Table 1displays the frequency counts observed in the 2 sets of contingency tables. The unadjusted measure of UVS was not significantly associated with biologically confirmed prevalence of STDs (prevalence ratio [PR] = 1.51; 95% CI = 0.71–3.21; P = 0.28). Alternatively, the adjusted measure achieved significance (PR = 3.59; 95% CI = 1.13–11.38; P = 0.014). More than one quarter (25.6%) of teens using condoms inconsistently and/or incorrectly tested positive for an STD compared to 7.1% among those reporting the consistent and correct use of condoms. Thus, the study hypothesis was supported.
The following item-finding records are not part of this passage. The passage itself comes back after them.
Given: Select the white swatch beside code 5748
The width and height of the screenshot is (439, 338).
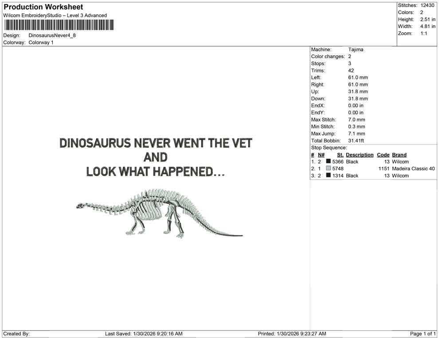Looking at the screenshot, I should click(328, 169).
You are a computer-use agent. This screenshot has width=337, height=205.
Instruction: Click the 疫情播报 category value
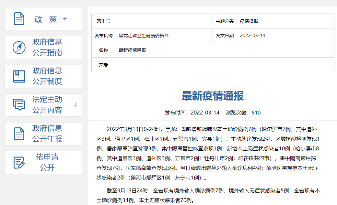pyautogui.click(x=249, y=21)
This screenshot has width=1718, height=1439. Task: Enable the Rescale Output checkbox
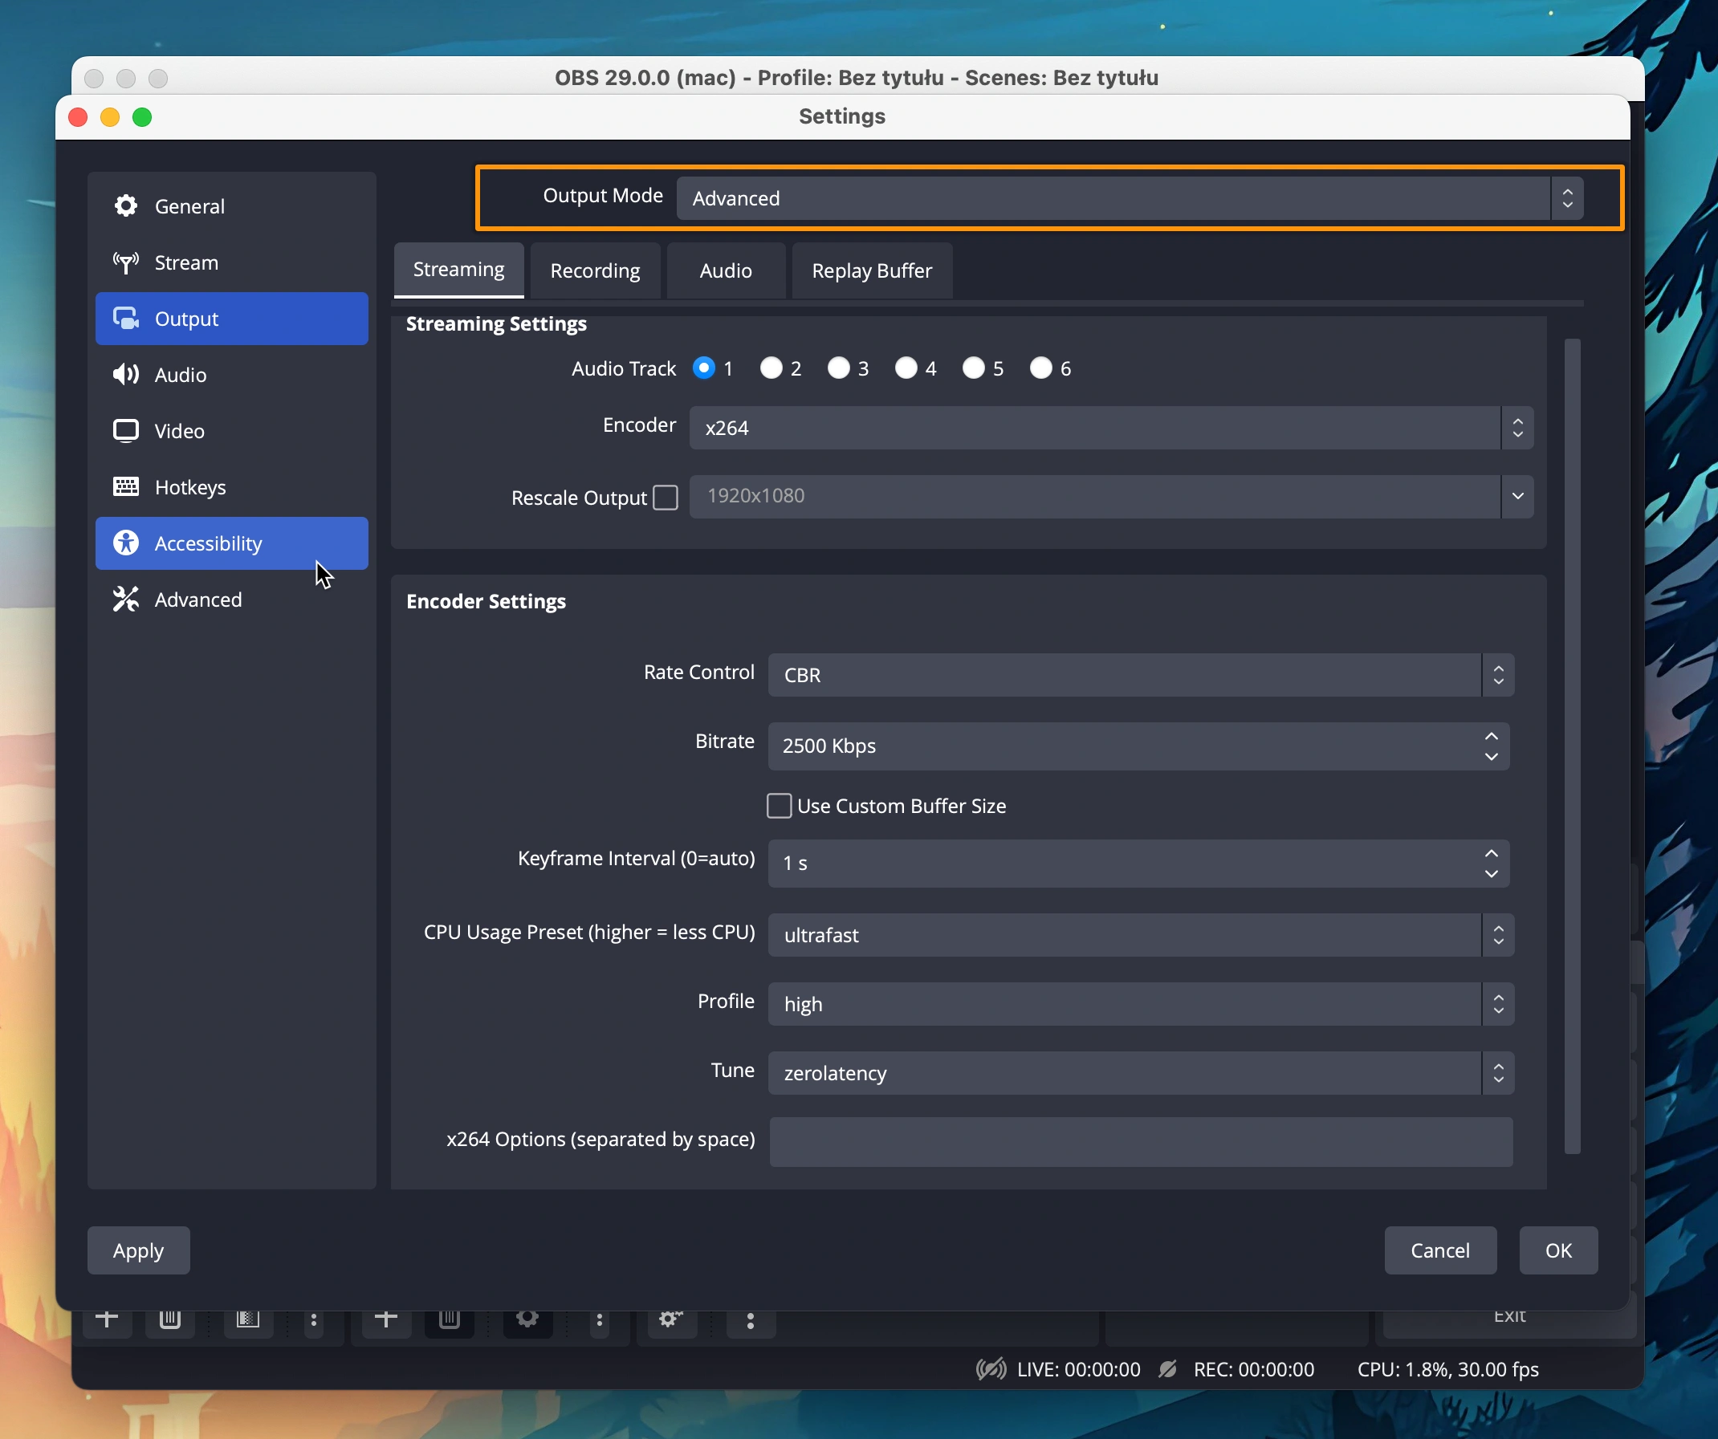666,497
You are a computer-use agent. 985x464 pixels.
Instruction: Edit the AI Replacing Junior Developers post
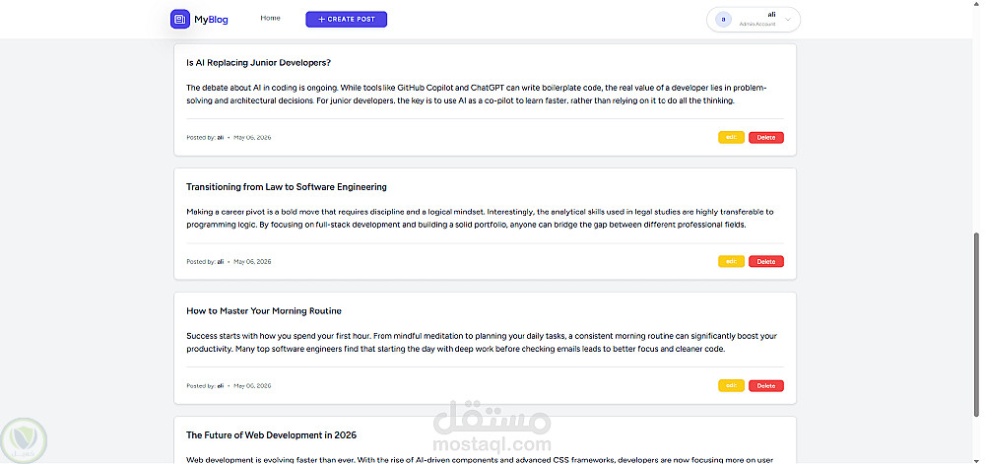pos(731,138)
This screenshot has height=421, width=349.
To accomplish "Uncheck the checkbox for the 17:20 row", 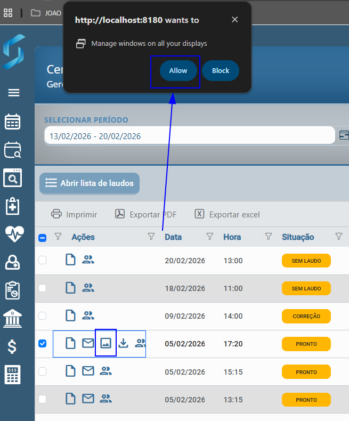I will coord(43,344).
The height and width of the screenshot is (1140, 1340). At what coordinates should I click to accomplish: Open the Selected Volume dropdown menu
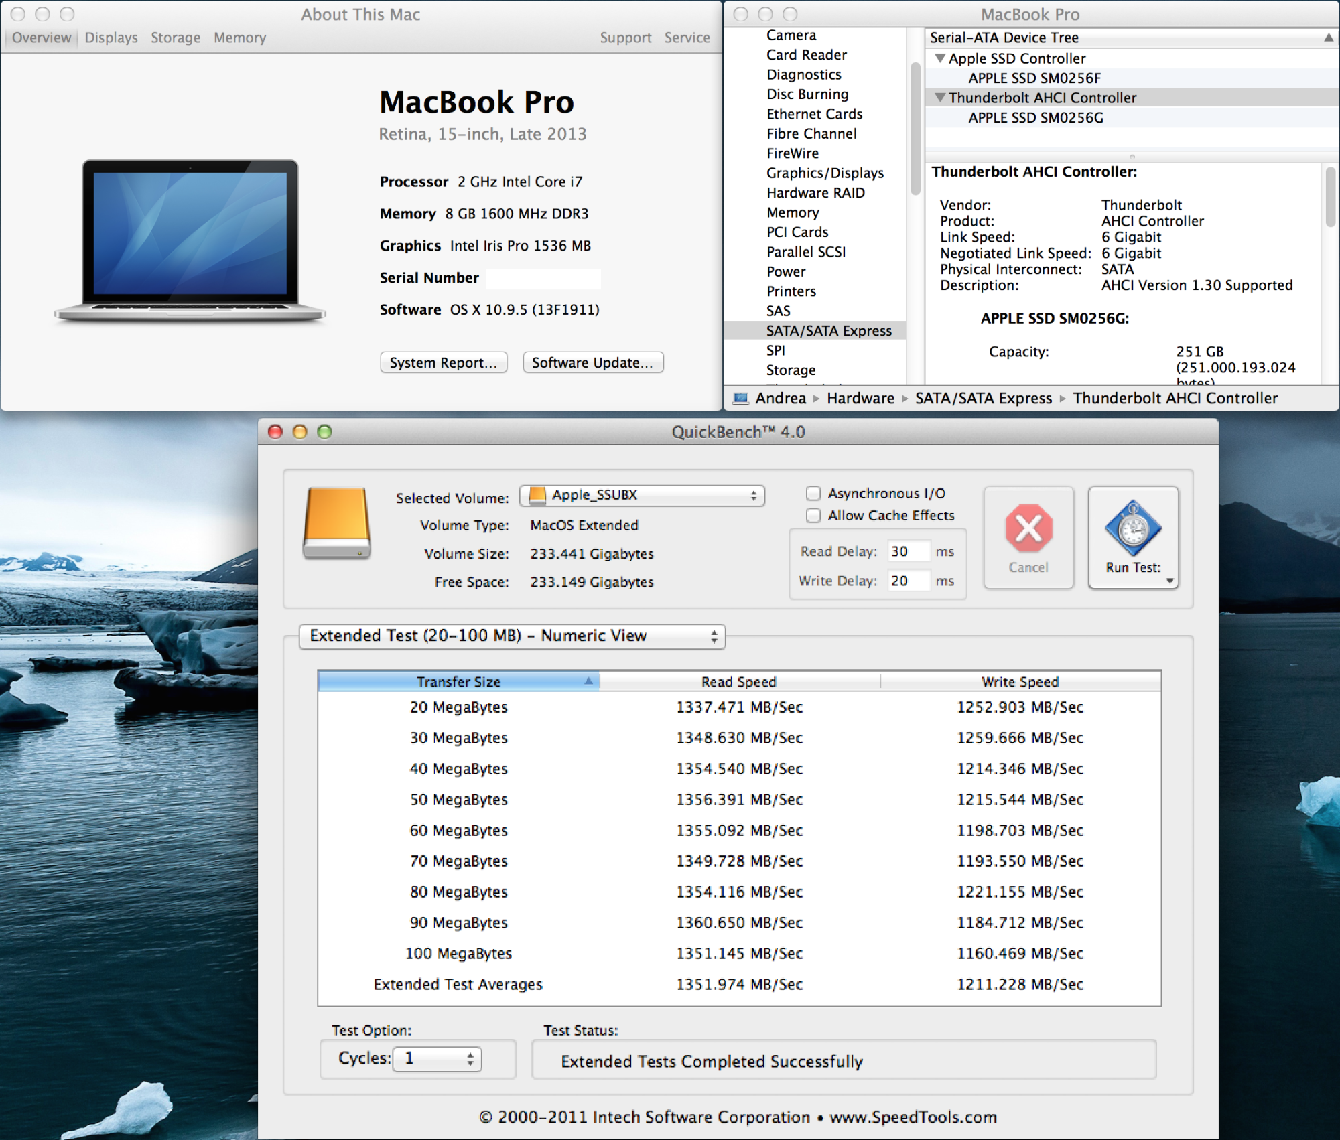tap(646, 493)
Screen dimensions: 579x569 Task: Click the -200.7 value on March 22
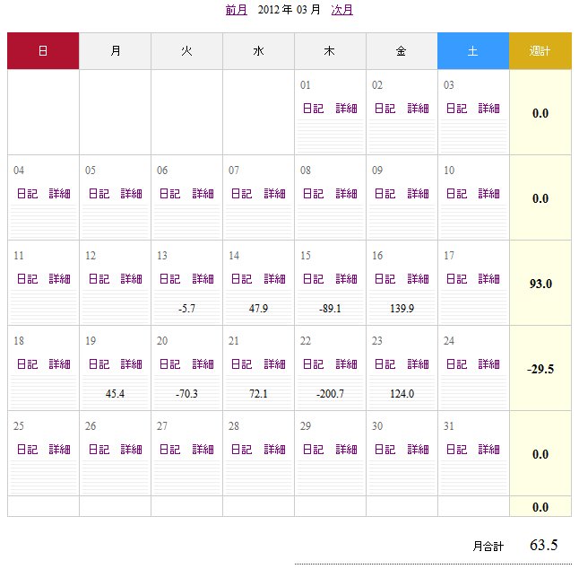(x=330, y=393)
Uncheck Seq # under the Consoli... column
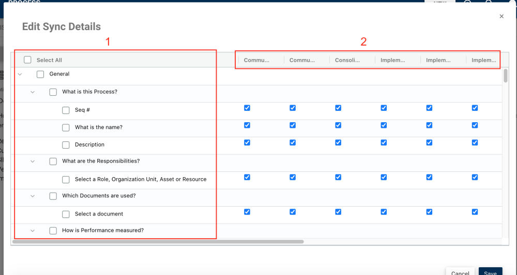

To the best of our knowledge, this is the first study to demonstrate improved precision in predicting biologically confirmed STDs based on an adjusted measure of UVS. The adjustment is important because it simply corrects the predictor variable for the occurrence of condom failure. Clearly, in populations where forms of condom failure are common, this adjustment can add to the rigor of studies designed to test condom effectiveness. Conversely, our findings suggest that uncorrected measures of UVS are inaccurate and therefore invalid in tests that assess condom effectiveness against STDs. That the finding only applies to females is important as they have “the most to lose” if a condom breaks, leaks, or slips off (given that each event places females in direct contact with semen but may add little risk of STD acquisition for the partly exposed male).
Findings are limited by at least 3 factors. First, the validity of the self-reported data cannot be established. Indeed, the fact that 7% of those using condoms consistently and correctly tested positive for an STD suggests the possibility that condom use was overreported. However, it should also be noted that teens may have acquired chlamydia or gonorrhea before the 2-month recall period. This is especially likely, given that the sample was composed of females (as females may be less likely than males to experience symptoms and therefore seek diagnosis and treatment). Second, the use of a convenience sample precludes generalization to other populations. Third, the small sample size limited the available statistical power. However, given that the hypothesis was supported, it is clear that statistical power was not a handicap to the study. Fourth, the assessment did not account for how often participants were exposed to sex with an infected partner. Finally, it should be noted that the findings simply provided support for an alternative hypothesis (i.e., that null associations between UVS and STDs can be accounted for by considering condom failures). Certainly, other alternative hypotheses could be conceived and tested in subsequent studies.
Findings from this exploratory study of female teens suggest that they may commonly experience various forms of condom failure. The findings demonstrate that studies of condom effectiveness should use an adjusted measure to enhance the precision and rigor of self-reported data pertaining to unprotected vaginal sex.